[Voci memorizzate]
____________
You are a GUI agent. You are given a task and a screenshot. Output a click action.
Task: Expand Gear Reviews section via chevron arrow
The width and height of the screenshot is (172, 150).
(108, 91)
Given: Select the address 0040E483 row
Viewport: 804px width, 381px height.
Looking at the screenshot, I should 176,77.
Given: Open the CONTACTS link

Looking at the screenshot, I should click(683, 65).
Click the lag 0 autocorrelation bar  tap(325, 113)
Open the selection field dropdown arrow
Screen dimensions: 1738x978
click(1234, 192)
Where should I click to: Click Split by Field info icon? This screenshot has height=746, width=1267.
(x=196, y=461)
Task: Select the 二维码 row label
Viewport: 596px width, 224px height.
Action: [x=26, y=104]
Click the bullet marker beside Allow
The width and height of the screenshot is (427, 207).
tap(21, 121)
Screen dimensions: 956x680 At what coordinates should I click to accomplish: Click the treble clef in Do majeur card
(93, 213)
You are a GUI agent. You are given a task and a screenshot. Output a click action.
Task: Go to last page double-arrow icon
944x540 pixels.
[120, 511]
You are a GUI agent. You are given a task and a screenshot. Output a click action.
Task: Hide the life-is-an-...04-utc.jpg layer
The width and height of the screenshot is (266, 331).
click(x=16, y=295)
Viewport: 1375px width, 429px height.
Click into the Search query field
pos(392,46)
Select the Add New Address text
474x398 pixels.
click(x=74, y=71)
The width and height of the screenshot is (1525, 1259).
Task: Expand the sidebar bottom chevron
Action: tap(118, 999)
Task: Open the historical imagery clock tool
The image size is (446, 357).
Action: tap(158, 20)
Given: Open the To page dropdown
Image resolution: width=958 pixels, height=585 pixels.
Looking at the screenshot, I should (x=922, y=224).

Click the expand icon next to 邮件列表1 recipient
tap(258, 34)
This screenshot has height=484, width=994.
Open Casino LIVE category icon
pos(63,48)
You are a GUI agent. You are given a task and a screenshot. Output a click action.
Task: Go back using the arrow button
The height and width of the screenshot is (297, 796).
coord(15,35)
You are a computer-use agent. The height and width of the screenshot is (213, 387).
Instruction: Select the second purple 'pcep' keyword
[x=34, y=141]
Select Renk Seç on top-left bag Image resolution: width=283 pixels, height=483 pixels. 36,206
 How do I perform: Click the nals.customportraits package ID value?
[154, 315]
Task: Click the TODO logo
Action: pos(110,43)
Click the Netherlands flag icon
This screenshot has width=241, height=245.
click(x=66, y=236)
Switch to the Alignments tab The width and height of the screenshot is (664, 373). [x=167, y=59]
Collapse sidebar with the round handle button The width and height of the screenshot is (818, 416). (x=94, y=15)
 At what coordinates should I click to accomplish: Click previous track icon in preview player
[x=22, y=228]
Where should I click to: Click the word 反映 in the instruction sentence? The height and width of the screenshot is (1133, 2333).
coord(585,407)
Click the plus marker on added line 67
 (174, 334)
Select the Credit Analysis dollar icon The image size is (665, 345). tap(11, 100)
____________
• _Compito da svolgere_
Estrai tutte le righe riportate sopra e ricopiale identiche, senza alcuna modifica.

• _Risposta esercizio_
You are a GUI agent. You are given a task and a screenshot. Output a click action.
Task: Expand Gear Reviews section via chevron arrow
The width and height of the screenshot is (172, 150).
(108, 91)
Given: Select the address 0040E483 row
Viewport: 804px width, 381px height.
Looking at the screenshot, I should 176,77.
Given: Open the CONTACTS link

Looking at the screenshot, I should click(683, 65).
Click the lag 0 autocorrelation bar  tap(325, 113)
Open the selection field dropdown arrow
Screen dimensions: 1738x978
click(1234, 192)
Where should I click to: Click Split by Field info icon? This screenshot has height=746, width=1267.
(x=196, y=461)
Task: Select the 二维码 row label
Viewport: 596px width, 224px height.
Action: [x=26, y=104]
Click the bullet marker beside Allow
The width and height of the screenshot is (427, 207).
tap(21, 121)
Screen dimensions: 956x680 At what coordinates should I click to accomplish: Click the treble clef in Do majeur card
(93, 213)
You are a GUI agent. You are given a task and a screenshot. Output a click action.
Task: Go to last page double-arrow icon
944x540 pixels.
[120, 511]
You are a GUI agent. You are given a task and a screenshot. Output a click action.
Task: Hide the life-is-an-...04-utc.jpg layer
The width and height of the screenshot is (266, 331).
click(x=16, y=295)
Viewport: 1375px width, 429px height.
Click into the Search query field
pos(392,46)
Select the Add New Address text
474x398 pixels.
click(x=74, y=71)
The width and height of the screenshot is (1525, 1259).
Task: Expand the sidebar bottom chevron
Action: tap(118, 999)
Task: Open the historical imagery clock tool
The image size is (446, 357).
Action: tap(158, 20)
Given: Open the To page dropdown
Image resolution: width=958 pixels, height=585 pixels.
Looking at the screenshot, I should (x=922, y=224).

Click the expand icon next to 邮件列表1 recipient
tap(258, 34)
This screenshot has height=484, width=994.
Open Casino LIVE category icon
pos(63,48)
You are a GUI agent. You are given a task and a screenshot. Output a click action.
Task: Go back using the arrow button
The height and width of the screenshot is (297, 796).
coord(15,35)
You are a computer-use agent. The height and width of the screenshot is (213, 387).
Instruction: Select the second purple 'pcep' keyword
[x=34, y=141]
Select Renk Seç on top-left bag Image resolution: width=283 pixels, height=483 pixels. 36,206
 How do I perform: Click the nals.customportraits package ID value?
[154, 315]
Task: Click the TODO logo
Action: pos(110,43)
Click the Netherlands flag icon
This screenshot has width=241, height=245.
click(x=66, y=236)
Switch to the Alignments tab The width and height of the screenshot is (664, 373). [x=167, y=59]
Collapse sidebar with the round handle button The width and height of the screenshot is (818, 416). (x=94, y=15)
 At what coordinates should I click to accomplish: Click previous track icon in preview player
[x=22, y=228]
Where should I click to: Click the word 反映 in the instruction sentence? The height and width of the screenshot is (1133, 2333).
coord(585,407)
Click the plus marker on added line 67
 (174, 334)
Select the Credit Analysis dollar icon The image size is (665, 345). tap(11, 100)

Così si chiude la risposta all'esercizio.